Fearlessly weaving her own intimate experiences into comprehensive and wide-ranging research, Slater narrates a personal history of psychiatry itself. In the process, her powerful and groundbreaking exploration casts modern psychiatry's ubiquitous wonder drugs in a new light, revealing their ability to heal us or hurt us, and proving an indispensable resource not only for those with a psychotropic prescription but for anyone who hopes to understand the limits of what we know about the human brain and the possibilities for future treatments.
PUBLISHERS WEEKLY
Psychologist Slater (Playing House) runs through the checkered history of psychopharmacology and mental illness treatments while sharing her own battle with depression and medication in this ambitious work. Slater begins with psychiatry's first blockbuster drug, Thorazine, which was developed in the early 1950s and seemed to free patients "locked inside psychotic states." She moves on to discuss the clinical and financial successes of lithium, tricyclic antidepressants, and Prozac and other selective serotonin reuptake inhibitors (SSRIs).
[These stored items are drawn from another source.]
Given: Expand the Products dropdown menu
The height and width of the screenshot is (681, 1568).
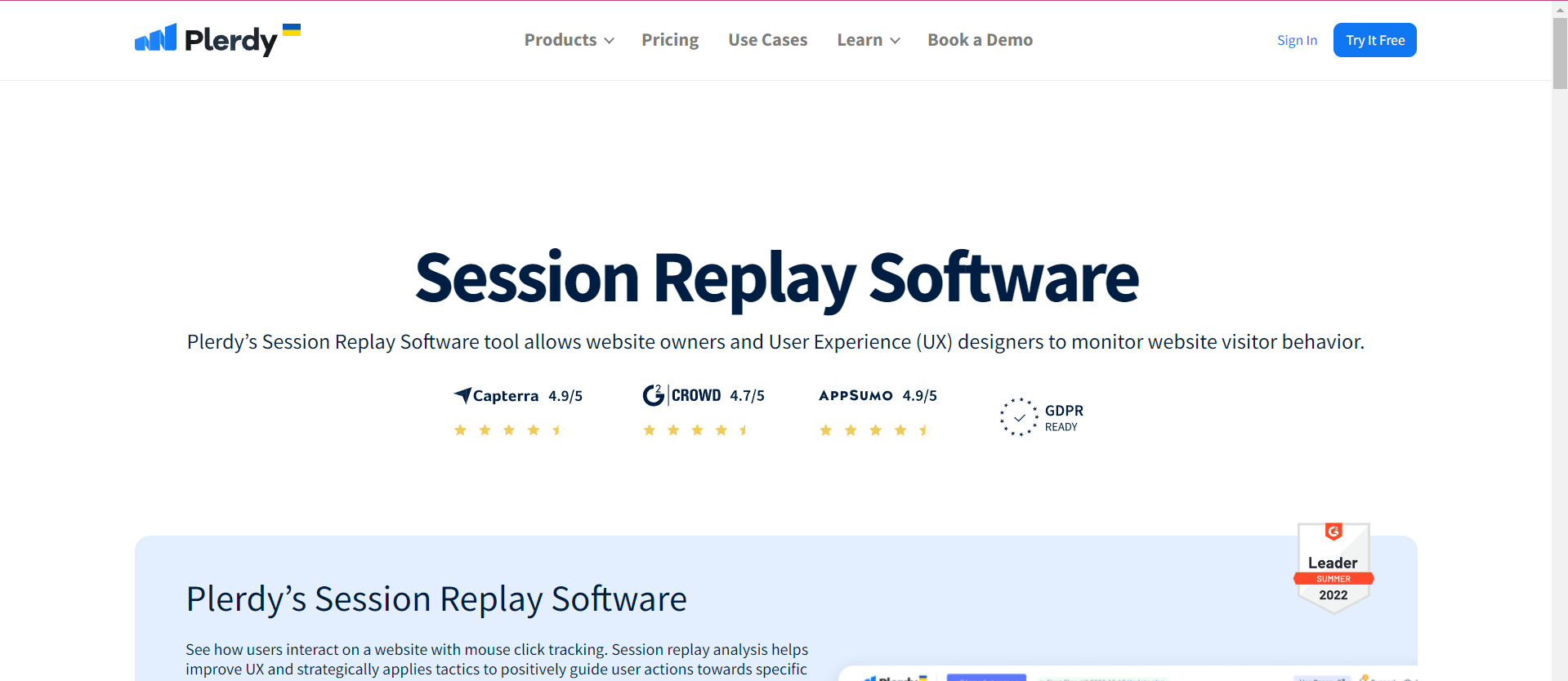Looking at the screenshot, I should coord(561,40).
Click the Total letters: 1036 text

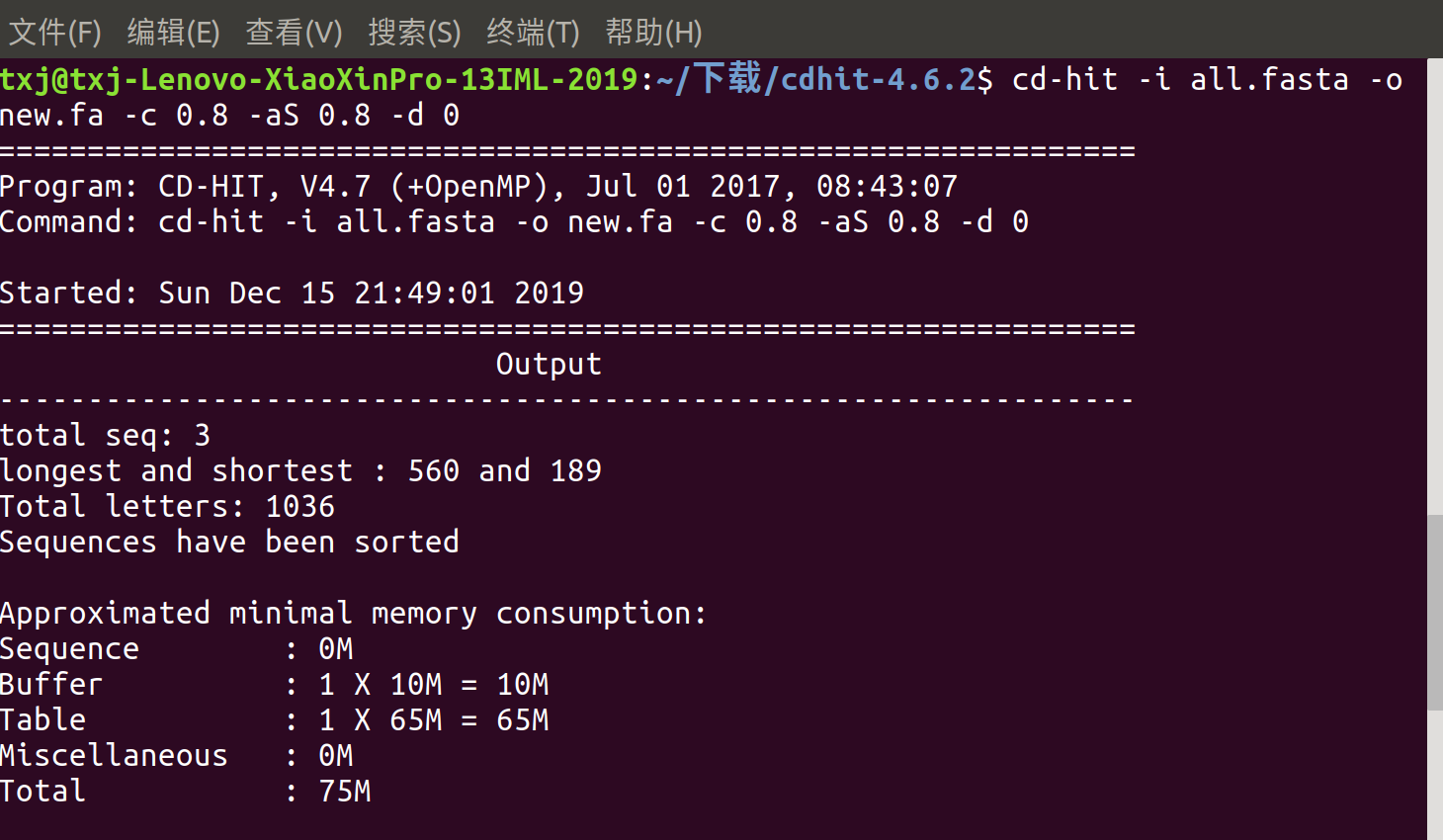[x=166, y=506]
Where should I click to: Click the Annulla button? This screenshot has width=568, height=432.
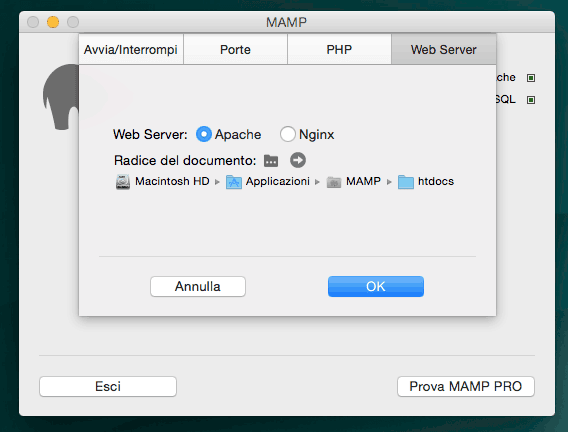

Slater also relates her own experience with an extensive list of prescriptions and their physical toll on her health, wondering whether she'd have been better off without them: "For thirty-five years, then, I have been trying to soothe my brain with psychiatry's medicines, but I cannot confidently claim that I am better because of it." She even questions whether "the pill to cure depression was in fact causing it," noting the skyrocketing rate of diagnoses since the introduction of antidepressants. In Slater's view, psychedelics will lead to "our next golden era of psychopharmacology," along with neural implants that provide a "malleable and reversible form of psychosurgery." Slater offers many insights here, and her moving personal story truly illuminates the triumphs and shortcomings of psychotropic drugs.